» The problem
Edit the material between the lines holding "Identify the location of timezone-select: Asia/Dhaka." and "center [604, 158].", inclusive, so that "Identify the location of" becomes "Find the position of", and give back only those lines with nothing else changed.

» Exercise data
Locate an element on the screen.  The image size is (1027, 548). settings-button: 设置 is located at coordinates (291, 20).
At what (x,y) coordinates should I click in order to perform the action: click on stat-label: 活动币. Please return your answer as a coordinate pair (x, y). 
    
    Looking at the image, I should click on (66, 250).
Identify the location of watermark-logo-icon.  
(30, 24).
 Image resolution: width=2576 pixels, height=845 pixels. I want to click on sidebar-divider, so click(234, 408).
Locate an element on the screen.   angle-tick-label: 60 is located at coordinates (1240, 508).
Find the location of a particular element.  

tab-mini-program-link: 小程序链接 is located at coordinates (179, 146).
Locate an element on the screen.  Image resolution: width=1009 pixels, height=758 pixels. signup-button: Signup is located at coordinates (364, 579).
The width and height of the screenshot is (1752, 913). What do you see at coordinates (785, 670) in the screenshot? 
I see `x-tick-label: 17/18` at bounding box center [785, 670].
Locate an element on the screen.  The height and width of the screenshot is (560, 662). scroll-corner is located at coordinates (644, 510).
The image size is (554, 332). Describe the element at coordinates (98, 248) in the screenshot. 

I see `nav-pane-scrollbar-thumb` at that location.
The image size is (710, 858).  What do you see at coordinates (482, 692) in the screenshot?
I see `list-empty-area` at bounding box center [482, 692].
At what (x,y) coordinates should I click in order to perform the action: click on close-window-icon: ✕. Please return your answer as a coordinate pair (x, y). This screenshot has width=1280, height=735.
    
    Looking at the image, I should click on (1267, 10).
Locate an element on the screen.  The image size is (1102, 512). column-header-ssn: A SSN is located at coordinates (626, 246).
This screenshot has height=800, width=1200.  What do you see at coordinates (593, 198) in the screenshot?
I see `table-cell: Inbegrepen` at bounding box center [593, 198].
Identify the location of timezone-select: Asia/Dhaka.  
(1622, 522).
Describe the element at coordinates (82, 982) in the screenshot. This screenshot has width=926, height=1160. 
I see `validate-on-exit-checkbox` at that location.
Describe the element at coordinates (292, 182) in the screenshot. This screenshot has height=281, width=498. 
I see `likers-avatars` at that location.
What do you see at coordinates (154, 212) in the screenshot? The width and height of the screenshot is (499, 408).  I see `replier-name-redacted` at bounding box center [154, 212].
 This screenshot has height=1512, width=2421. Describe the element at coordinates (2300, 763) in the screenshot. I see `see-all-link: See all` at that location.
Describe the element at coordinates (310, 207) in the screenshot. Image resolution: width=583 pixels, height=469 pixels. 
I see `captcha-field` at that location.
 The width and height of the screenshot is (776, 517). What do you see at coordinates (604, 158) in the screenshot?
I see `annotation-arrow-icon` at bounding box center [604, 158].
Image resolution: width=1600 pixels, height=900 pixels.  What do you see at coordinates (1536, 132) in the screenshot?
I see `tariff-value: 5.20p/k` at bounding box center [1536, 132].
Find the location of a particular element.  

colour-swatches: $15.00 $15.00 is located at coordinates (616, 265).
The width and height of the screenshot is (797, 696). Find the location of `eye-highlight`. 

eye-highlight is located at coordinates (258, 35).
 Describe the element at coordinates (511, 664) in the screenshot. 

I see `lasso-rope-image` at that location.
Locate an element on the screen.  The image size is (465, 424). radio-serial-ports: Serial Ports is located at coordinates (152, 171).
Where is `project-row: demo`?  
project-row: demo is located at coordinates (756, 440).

» Task response
Find the position of timezone-select: Asia/Dhaka.  
(1622, 522).
Describe the element at coordinates (82, 982) in the screenshot. This screenshot has width=926, height=1160. 
I see `validate-on-exit-checkbox` at that location.
Describe the element at coordinates (292, 182) in the screenshot. This screenshot has height=281, width=498. 
I see `likers-avatars` at that location.
What do you see at coordinates (154, 212) in the screenshot? The width and height of the screenshot is (499, 408).  I see `replier-name-redacted` at bounding box center [154, 212].
 This screenshot has height=1512, width=2421. Describe the element at coordinates (2300, 763) in the screenshot. I see `see-all-link: See all` at that location.
Describe the element at coordinates (310, 207) in the screenshot. Image resolution: width=583 pixels, height=469 pixels. 
I see `captcha-field` at that location.
 The width and height of the screenshot is (776, 517). What do you see at coordinates (604, 158) in the screenshot?
I see `annotation-arrow-icon` at bounding box center [604, 158].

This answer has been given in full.